Skip to main content
THE MUTUAL HOUSING DIFFERENCE: WHAT PEOPLE DO FOR THEMSELVES - Blog THE MUTUAL HOUSING DIFFERENCE: WHAT PEOPLE DO FOR THEMSELVES - Blog Skip to main content
THE MUTUAL HOUSING DIFFERENCE: WHAT PEOPLE DO FOR THEMSELVES - Blog

THE MUTUAL HOUSING DIFFERENCE: WHAT PEOPLE DO FOR THEMSELVES

  |     |   The Mutual Blog

We provide the housing, and the programs, but that is only the beginning for the 3,600 residents who live in Mutual Housing California communities.

As their journeys unfold, it is these people themselves who lean on and learn from each other, whose transformations from isolation and fear to power and achievement have amazed us for 30 years.

In our communities, they find strength and confidence. Stress becomes peace. High-blood pressure gives way to the calming influence of clean, safe neighborhoods. Accomplishment follows: some of our residents are on track to earn their doctorates. Others gravitate towards professions that had never been on their horizons. Some of them save enough money to buy their own homes.

|---|

- _PROBLEMS AND TASKS_
• 1. Does each of these statements agree with the mutual housing blog post? (a) Mutual Housing California communities are home to 3,600 residents. (b) The residents' transformations have amazed the organization for 20 years. (c) Some residents save enough money to buy their own homes. Answer yes or no for each, and quote the words that decide it.
• 2. Can you repeat word for word the part of the mutual housing blog post that begins at the words "As their journeys" and stops after "for 30 years."?

|---|

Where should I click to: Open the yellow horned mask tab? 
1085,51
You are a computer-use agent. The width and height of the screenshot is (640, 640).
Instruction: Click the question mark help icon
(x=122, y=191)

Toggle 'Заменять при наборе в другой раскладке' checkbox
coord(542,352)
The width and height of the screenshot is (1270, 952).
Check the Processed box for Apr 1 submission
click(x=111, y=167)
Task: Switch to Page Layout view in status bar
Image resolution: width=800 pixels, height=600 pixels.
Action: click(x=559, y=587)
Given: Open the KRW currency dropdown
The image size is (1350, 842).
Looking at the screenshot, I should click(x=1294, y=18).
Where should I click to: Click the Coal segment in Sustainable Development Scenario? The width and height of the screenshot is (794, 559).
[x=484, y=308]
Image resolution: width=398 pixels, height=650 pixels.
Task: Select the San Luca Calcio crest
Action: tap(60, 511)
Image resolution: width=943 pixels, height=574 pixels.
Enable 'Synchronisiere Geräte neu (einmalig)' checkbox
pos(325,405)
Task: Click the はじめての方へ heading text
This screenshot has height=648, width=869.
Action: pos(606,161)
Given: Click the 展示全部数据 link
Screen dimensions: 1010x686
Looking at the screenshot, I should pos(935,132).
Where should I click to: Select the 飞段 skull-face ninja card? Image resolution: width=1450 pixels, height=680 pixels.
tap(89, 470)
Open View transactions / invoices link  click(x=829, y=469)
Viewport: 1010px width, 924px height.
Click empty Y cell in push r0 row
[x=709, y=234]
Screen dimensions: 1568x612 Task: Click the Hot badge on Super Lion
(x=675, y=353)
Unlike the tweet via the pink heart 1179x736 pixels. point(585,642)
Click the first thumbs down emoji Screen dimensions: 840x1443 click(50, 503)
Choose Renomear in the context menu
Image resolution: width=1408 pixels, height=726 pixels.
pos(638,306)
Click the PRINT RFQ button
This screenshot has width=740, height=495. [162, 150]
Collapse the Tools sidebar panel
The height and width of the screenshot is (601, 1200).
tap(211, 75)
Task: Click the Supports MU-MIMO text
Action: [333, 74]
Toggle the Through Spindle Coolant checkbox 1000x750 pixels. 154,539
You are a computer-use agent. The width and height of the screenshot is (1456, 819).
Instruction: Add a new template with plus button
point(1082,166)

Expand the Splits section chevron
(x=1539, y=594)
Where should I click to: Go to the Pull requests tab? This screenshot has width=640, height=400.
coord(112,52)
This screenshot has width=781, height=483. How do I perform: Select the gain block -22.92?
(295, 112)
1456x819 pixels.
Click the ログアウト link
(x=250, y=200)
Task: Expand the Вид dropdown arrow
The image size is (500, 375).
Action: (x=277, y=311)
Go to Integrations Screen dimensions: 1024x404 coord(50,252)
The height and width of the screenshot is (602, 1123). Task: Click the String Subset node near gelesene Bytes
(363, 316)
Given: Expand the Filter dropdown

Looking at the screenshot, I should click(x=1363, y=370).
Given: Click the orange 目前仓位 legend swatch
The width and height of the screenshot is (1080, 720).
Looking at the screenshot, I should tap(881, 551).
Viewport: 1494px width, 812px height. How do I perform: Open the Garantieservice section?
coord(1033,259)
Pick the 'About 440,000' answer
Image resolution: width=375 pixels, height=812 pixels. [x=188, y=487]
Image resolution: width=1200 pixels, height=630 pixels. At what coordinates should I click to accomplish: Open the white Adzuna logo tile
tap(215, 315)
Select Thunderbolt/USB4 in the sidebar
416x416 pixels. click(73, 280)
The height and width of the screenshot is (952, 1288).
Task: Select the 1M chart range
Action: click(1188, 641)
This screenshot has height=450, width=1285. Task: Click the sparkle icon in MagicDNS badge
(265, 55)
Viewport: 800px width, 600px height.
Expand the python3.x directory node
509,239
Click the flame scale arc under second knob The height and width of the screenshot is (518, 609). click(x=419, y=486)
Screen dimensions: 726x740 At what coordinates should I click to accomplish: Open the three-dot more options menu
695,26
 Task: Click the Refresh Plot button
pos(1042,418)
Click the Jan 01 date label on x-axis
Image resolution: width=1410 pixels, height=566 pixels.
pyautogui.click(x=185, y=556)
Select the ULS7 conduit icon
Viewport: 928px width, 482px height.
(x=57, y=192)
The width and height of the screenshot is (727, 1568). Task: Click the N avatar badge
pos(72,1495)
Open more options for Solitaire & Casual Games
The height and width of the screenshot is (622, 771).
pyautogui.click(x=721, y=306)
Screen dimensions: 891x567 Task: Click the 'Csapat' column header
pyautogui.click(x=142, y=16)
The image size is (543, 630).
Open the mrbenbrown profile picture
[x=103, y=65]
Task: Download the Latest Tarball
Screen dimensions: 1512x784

|---|

- _TASK ANSWERS_
• 1.
(a) Yes: "the 3,600 residents who live in Mutual Housing California communities"
(b) No: "have amazed us for 30 years"
(c) Yes: "Some of them save enough money to buy their own homes."

• 2.
As their journeys unfold, it is these people themselves who lean on and learn from each other, whose transformations from isolation and fear to power and achievement have amazed us for 30 years.